*** Block opens ***
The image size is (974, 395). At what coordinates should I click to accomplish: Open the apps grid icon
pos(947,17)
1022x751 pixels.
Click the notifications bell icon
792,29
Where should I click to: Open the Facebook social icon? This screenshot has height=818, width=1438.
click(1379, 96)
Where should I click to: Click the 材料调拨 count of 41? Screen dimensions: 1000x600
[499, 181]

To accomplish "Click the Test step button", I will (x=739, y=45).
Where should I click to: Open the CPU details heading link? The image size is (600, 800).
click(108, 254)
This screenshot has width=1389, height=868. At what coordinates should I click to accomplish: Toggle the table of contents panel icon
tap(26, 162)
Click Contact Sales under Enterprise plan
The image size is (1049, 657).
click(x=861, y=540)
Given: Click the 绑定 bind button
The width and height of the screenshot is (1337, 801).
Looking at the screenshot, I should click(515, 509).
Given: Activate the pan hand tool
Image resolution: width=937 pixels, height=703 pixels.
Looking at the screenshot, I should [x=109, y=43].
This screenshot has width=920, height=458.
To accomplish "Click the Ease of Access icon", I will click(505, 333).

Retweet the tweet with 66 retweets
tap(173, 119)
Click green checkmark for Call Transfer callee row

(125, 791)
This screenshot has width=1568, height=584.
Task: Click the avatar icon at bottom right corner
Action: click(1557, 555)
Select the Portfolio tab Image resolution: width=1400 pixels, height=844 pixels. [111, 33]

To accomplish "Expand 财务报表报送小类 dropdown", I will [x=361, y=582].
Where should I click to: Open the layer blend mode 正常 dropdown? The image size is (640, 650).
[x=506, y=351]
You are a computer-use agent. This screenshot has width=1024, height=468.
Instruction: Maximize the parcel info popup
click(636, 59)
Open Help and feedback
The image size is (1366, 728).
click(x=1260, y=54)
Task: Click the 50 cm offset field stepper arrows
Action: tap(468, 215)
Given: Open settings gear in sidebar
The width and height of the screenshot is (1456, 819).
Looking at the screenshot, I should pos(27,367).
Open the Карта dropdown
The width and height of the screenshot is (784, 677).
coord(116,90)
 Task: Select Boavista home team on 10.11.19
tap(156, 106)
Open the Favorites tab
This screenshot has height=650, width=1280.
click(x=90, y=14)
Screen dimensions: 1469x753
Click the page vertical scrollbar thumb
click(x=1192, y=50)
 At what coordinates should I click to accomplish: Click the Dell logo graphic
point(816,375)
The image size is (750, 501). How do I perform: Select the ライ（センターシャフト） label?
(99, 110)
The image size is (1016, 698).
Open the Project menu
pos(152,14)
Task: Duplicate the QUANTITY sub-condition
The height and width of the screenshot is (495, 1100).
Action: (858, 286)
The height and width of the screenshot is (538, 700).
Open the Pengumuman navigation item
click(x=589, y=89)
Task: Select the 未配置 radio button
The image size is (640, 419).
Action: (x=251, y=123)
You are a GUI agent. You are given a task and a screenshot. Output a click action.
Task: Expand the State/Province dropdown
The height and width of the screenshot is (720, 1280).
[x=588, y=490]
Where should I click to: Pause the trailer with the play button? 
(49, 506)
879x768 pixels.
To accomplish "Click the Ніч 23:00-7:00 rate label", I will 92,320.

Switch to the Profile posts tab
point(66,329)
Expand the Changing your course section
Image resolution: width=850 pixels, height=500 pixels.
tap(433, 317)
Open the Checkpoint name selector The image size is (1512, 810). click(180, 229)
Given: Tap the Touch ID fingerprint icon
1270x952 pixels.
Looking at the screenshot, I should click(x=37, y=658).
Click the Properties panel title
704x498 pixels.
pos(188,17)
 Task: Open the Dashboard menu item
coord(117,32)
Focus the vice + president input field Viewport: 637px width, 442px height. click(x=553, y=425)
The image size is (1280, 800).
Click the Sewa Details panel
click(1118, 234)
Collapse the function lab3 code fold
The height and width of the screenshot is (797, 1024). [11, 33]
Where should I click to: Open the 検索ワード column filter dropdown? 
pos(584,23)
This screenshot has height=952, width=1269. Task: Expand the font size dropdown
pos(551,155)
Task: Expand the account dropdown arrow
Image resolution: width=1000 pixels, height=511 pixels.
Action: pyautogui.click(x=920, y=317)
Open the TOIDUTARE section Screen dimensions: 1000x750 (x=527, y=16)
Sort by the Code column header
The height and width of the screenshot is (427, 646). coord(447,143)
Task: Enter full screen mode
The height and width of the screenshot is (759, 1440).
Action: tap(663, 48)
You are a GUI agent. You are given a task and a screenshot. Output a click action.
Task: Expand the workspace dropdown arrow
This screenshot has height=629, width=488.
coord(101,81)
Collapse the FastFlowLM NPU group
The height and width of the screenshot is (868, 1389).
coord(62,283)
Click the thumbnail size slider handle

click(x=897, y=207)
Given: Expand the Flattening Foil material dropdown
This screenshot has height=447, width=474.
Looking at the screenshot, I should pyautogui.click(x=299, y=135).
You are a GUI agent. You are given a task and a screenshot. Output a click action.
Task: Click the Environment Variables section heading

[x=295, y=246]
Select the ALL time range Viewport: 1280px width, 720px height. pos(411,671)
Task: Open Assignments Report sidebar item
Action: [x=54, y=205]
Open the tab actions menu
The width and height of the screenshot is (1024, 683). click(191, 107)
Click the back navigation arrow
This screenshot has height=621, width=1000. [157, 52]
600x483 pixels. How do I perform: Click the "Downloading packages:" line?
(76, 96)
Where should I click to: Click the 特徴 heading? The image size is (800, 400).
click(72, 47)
*** Block closes ***
=== EXERCISE REQUIREMENTS ===
Return exactly the lines of the data, and only those, from the line with "Task: Open the Dashboard menu item" through the last line, inclusive.

=== REPLY TO THE EXERCISE ===
 Task: Open the Dashboard menu item
coord(117,32)
Focus the vice + president input field Viewport: 637px width, 442px height. click(x=553, y=425)
The image size is (1280, 800).
Click the Sewa Details panel
click(1118, 234)
Collapse the function lab3 code fold
The height and width of the screenshot is (797, 1024). [11, 33]
Where should I click to: Open the 検索ワード column filter dropdown? 
pos(584,23)
This screenshot has height=952, width=1269. Task: Expand the font size dropdown
pos(551,155)
Task: Expand the account dropdown arrow
Image resolution: width=1000 pixels, height=511 pixels.
Action: pyautogui.click(x=920, y=317)
Open the TOIDUTARE section Screen dimensions: 1000x750 (x=527, y=16)
Sort by the Code column header
The height and width of the screenshot is (427, 646). coord(447,143)
Task: Enter full screen mode
The height and width of the screenshot is (759, 1440).
Action: tap(663, 48)
You are a GUI agent. You are given a task and a screenshot. Output a click action.
Task: Expand the workspace dropdown arrow
This screenshot has height=629, width=488.
coord(101,81)
Collapse the FastFlowLM NPU group
The height and width of the screenshot is (868, 1389).
coord(62,283)
Click the thumbnail size slider handle

click(x=897, y=207)
Given: Expand the Flattening Foil material dropdown
This screenshot has height=447, width=474.
Looking at the screenshot, I should pyautogui.click(x=299, y=135).
You are a GUI agent. You are given a task and a screenshot. Output a click action.
Task: Click the Environment Variables section heading

[x=295, y=246]
Select the ALL time range Viewport: 1280px width, 720px height. pos(411,671)
Task: Open Assignments Report sidebar item
Action: [x=54, y=205]
Open the tab actions menu
The width and height of the screenshot is (1024, 683). click(191, 107)
Click the back navigation arrow
This screenshot has height=621, width=1000. [157, 52]
600x483 pixels. How do I perform: Click the "Downloading packages:" line?
(76, 96)
Where should I click to: Click the 特徴 heading? The image size is (800, 400).
click(72, 47)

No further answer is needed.